This month’s featured painting is Autumn, Portrait of Lydia Cassatt by Mary Cassatt.
Brief Details About the Painting:
- Oil on canvas.
- 104 x 77 cm (40.9 x 30.3 inches).
- Completed 1880.
- Location: Musée des Beaux-Arts de la ville de Paris.
Use this as an opportunity to test your ability to analyze master paintings. In the comments below, share what you think are the top 3 most important aspects of the painting. These could relate to areas such as composition, color, value, progress, brushwork, subject, or symbolism. Once you have done that, you can compare your thoughts with my own in the drop-down below.
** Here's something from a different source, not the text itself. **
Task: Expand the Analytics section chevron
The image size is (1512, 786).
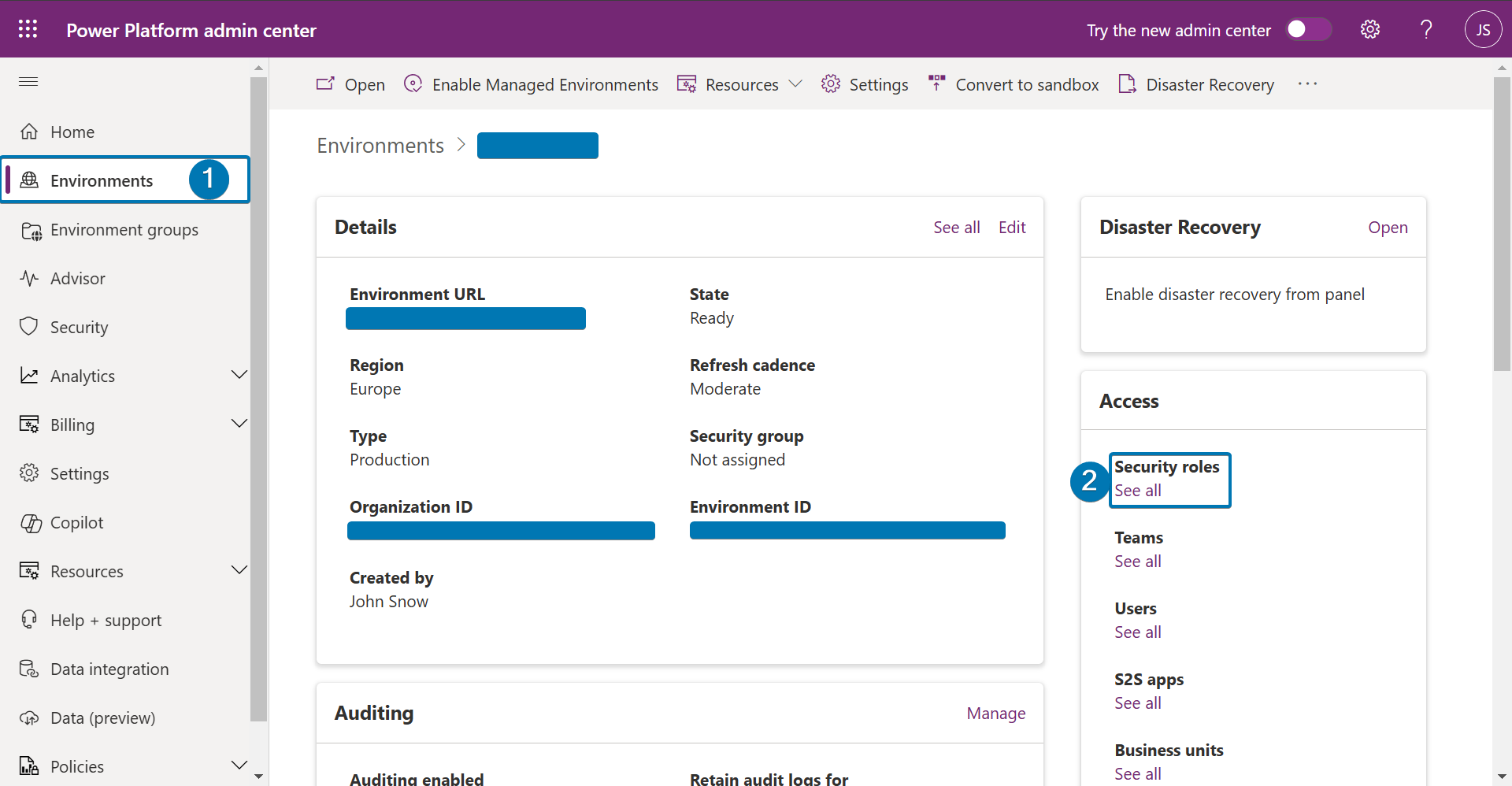Action: [x=239, y=375]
Click here to see my thoughts.
- I always find Impressionist portraits interesting. The Impressionists didn’t focus on carefully rendering the skin tones and meticulously capturing the subject’s forms and anatomy. Yet they were able to capture the subject’s likeness and nature. They also placed more emphasis on the environment rather than focusing all attention on the subject and their identity. This painting is a perfect example. The surrounding landscape and the woman’s clothing compete with the woman for your attention. It’s a painting about the woman in this environment rather than the woman herself.
- The subject’s clothing melts into nature’s autumn colors. Her clothing is both distinct, yet part of this larger area.
- The lightest colors represent the subject’s face. The darkest colors represent her hat and scarf. Their close proximity creates a striking contrast that draws our attention.
- Notice the use of simplification. The trees are conveyed with nothing more than a few dark shapes and dabs of light color.
- Cassatt painted the bench with rough green shapes and a few loosely scumbled highlights. It might appear sloppy by itself, but it fits within the overall style of the painting. It doesn’t matter if you paint a certain part well if it doesn’t fit with everything else!